# [Listed entries]
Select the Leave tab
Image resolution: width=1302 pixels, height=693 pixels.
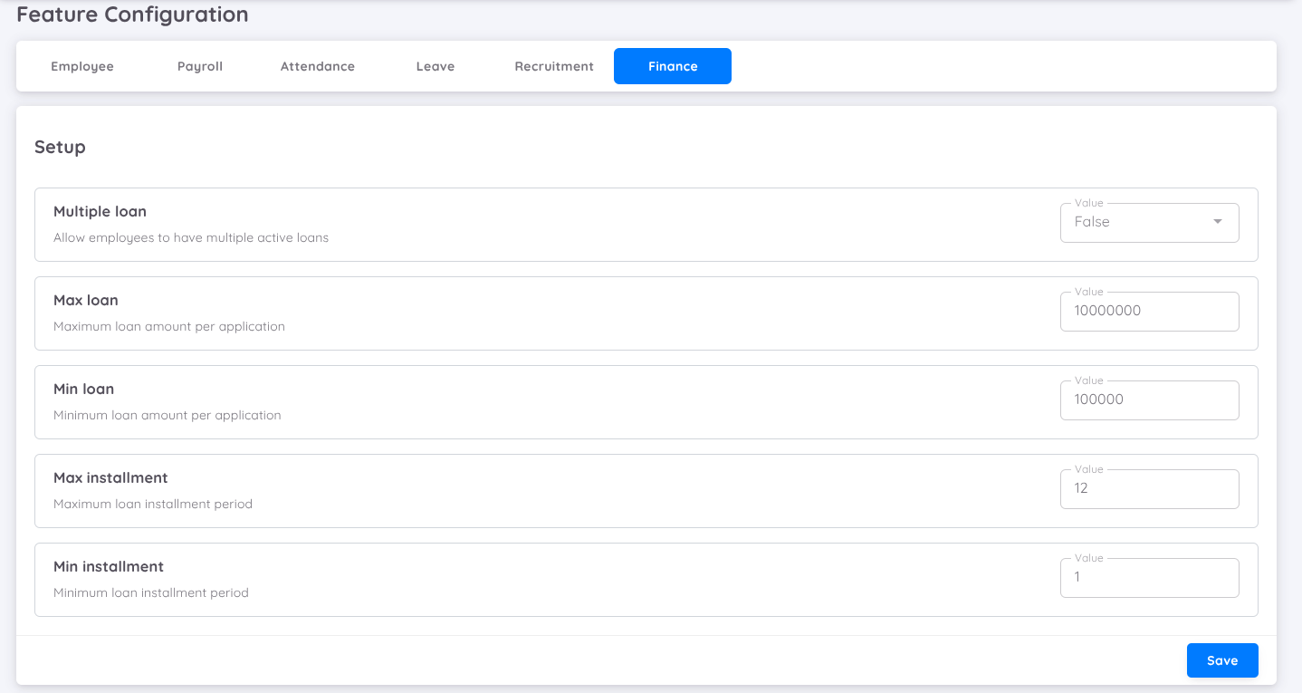tap(436, 66)
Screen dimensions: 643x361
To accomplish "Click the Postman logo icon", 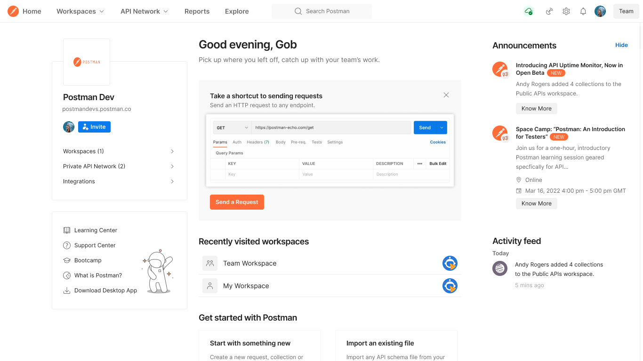I will (13, 11).
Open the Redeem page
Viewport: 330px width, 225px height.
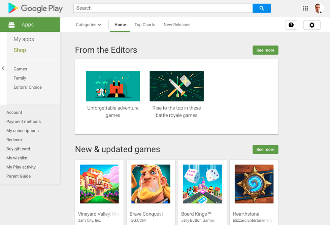point(14,139)
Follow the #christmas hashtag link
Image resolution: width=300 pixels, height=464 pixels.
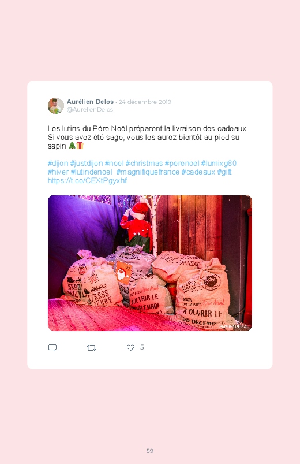tap(144, 164)
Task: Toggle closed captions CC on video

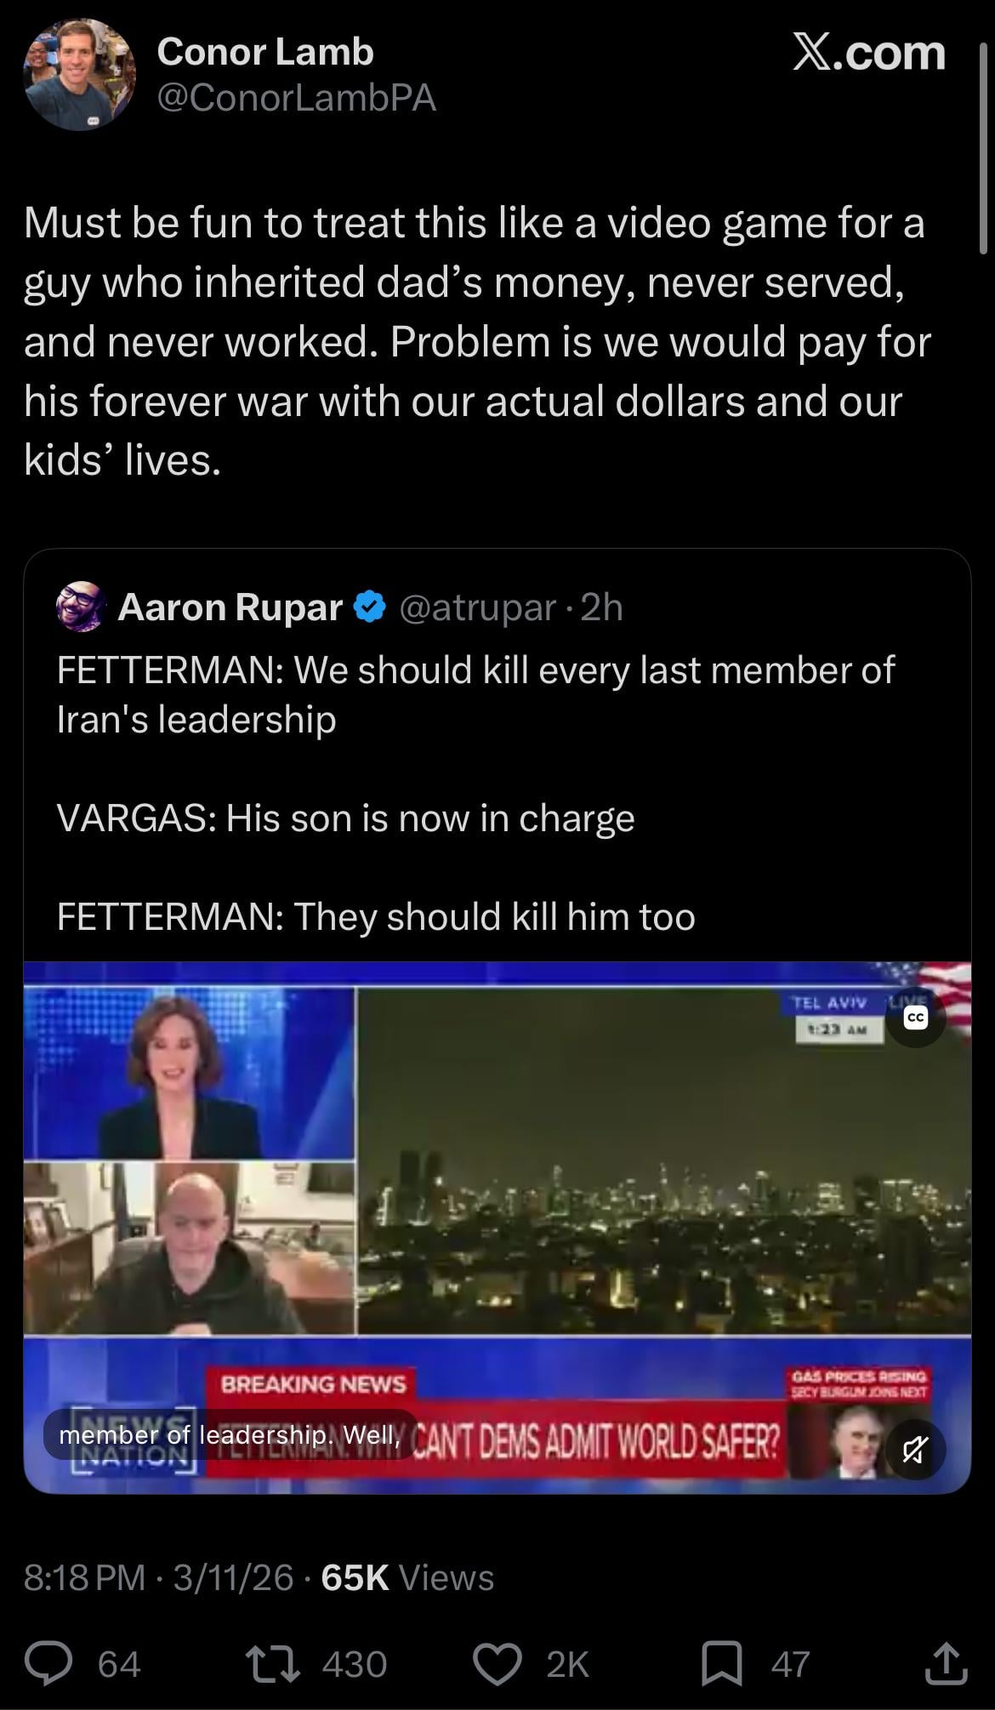Action: click(x=915, y=1017)
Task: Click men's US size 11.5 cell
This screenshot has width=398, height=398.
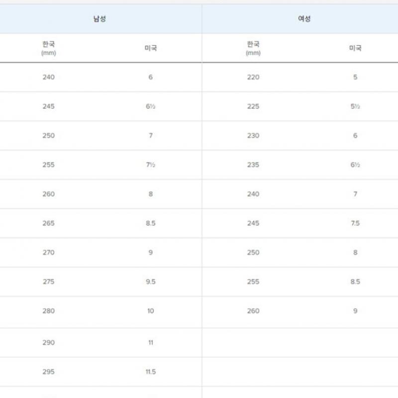Action: pos(151,372)
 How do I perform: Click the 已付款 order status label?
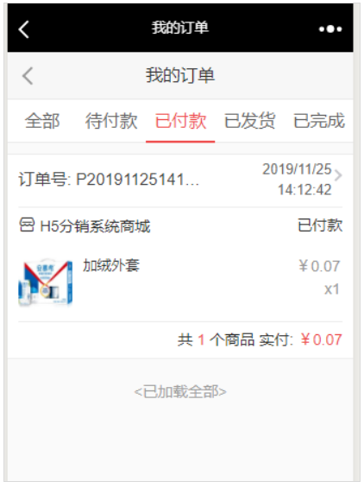pos(320,225)
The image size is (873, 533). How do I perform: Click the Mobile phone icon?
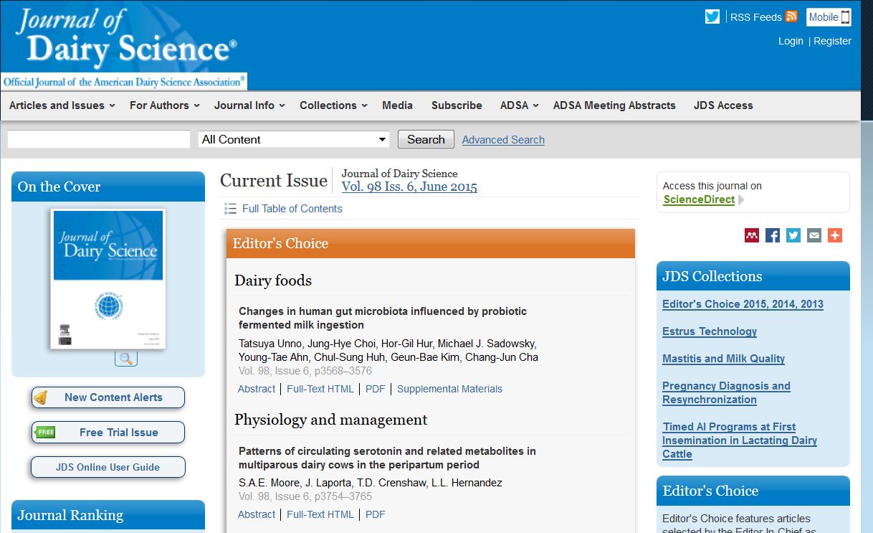coord(846,17)
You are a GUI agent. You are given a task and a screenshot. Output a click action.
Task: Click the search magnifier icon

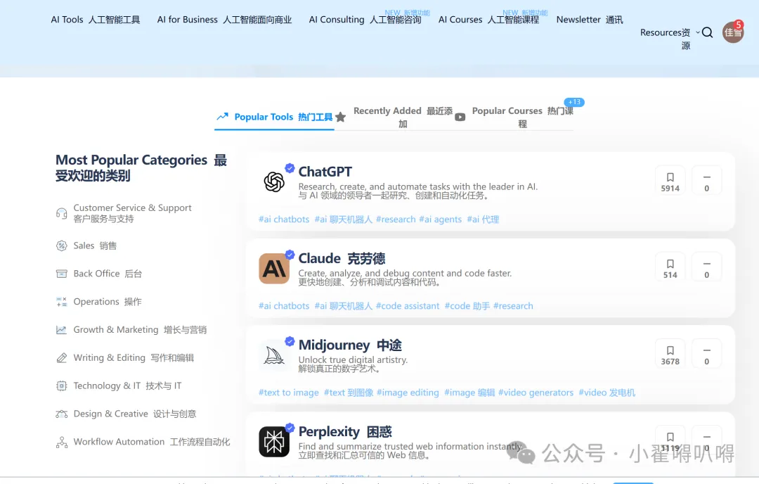tap(707, 32)
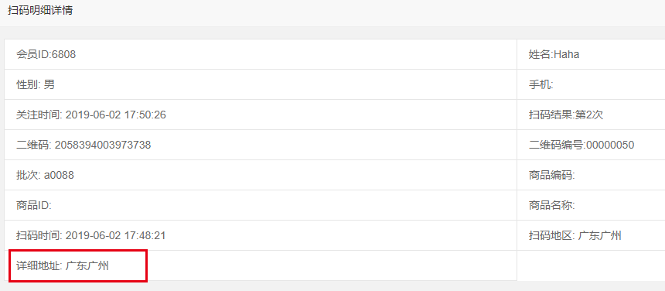Click the 姓名:Haha field
This screenshot has height=291, width=665.
[591, 54]
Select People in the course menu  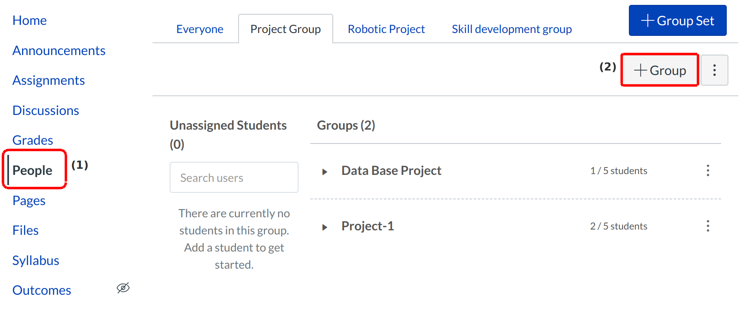click(32, 170)
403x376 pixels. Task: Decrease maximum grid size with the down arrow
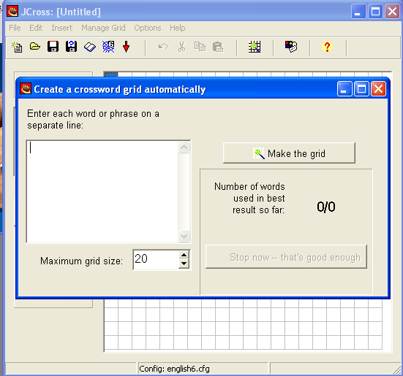coord(184,264)
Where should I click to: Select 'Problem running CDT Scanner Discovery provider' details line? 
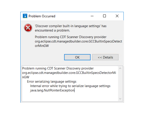pyautogui.click(x=58, y=68)
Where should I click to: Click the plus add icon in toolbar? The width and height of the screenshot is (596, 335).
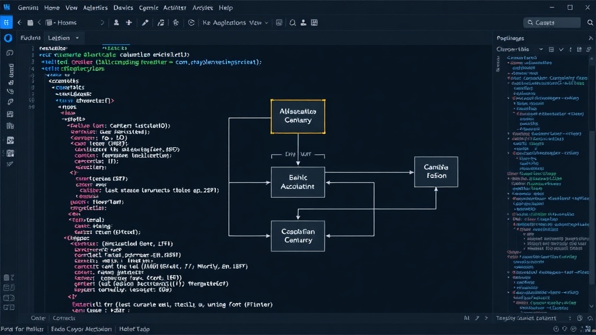click(x=129, y=23)
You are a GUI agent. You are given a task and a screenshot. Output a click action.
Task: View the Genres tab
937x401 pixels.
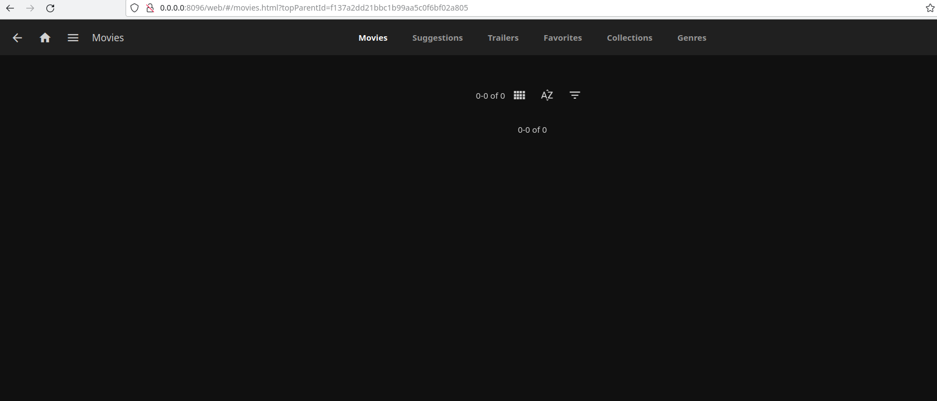(691, 38)
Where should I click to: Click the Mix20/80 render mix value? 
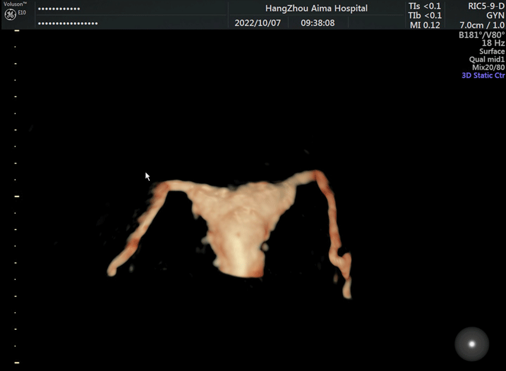tap(488, 68)
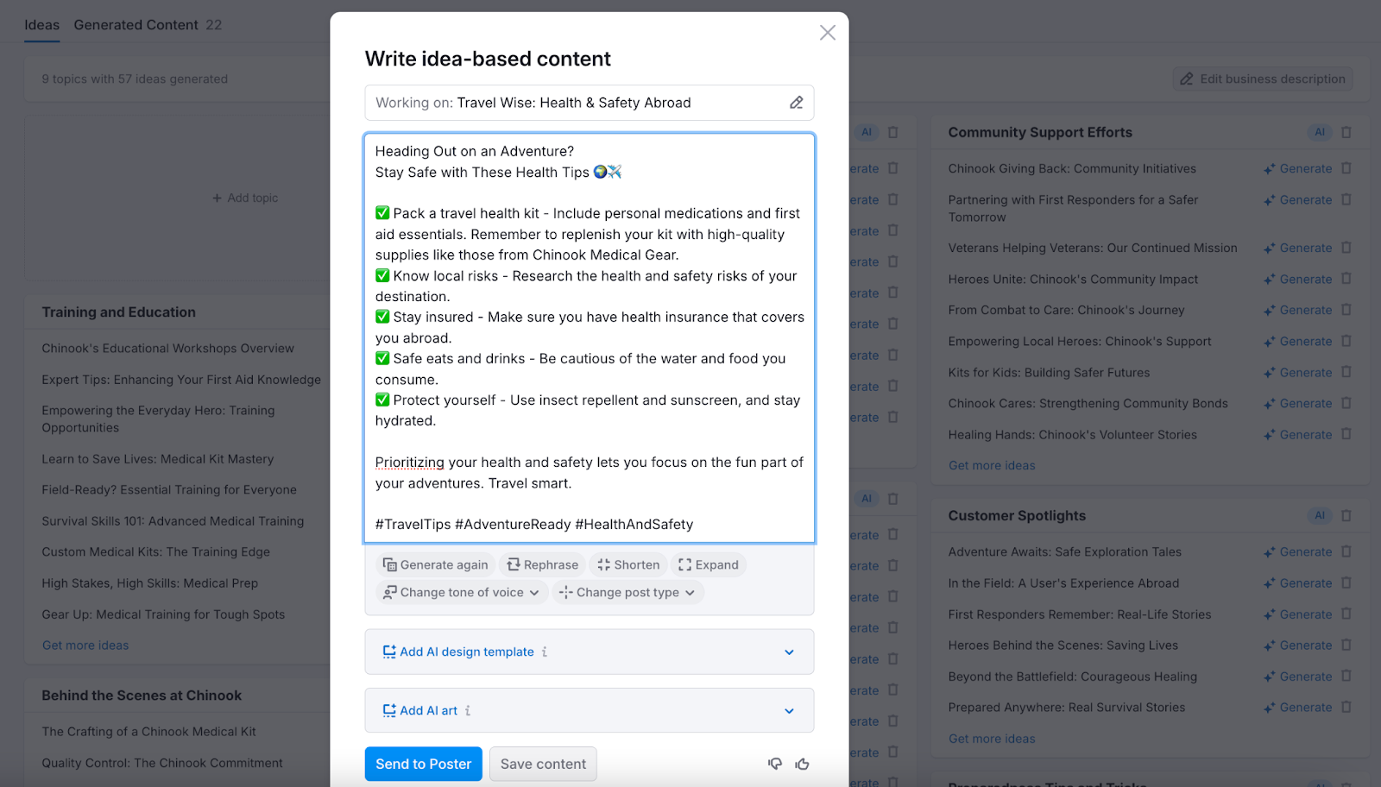Delete the Chinook Giving Back idea
1381x787 pixels.
[1346, 168]
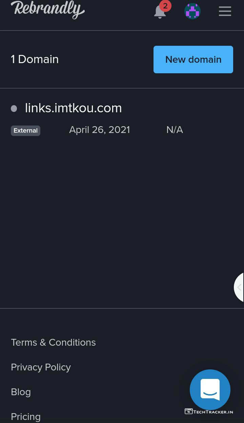The height and width of the screenshot is (423, 244).
Task: Open the notifications bell
Action: click(x=160, y=12)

# [Work to be completed]
Starting at the line above that holds "Where should I click to: Select", return each line up to and including the one that holds "Task: View the Genres tab", exactly as written, minus any pictures.

# [Worked solution]
Where should I click to: Select 'Problem running CDT Scanner Discovery provider' details line? 
pyautogui.click(x=58, y=68)
Where should I click to: Click the plus add icon in toolbar? The width and height of the screenshot is (596, 335).
click(x=129, y=23)
You are a GUI agent. You are given a task and a screenshot. Output a click action.
Task: View the Genres tab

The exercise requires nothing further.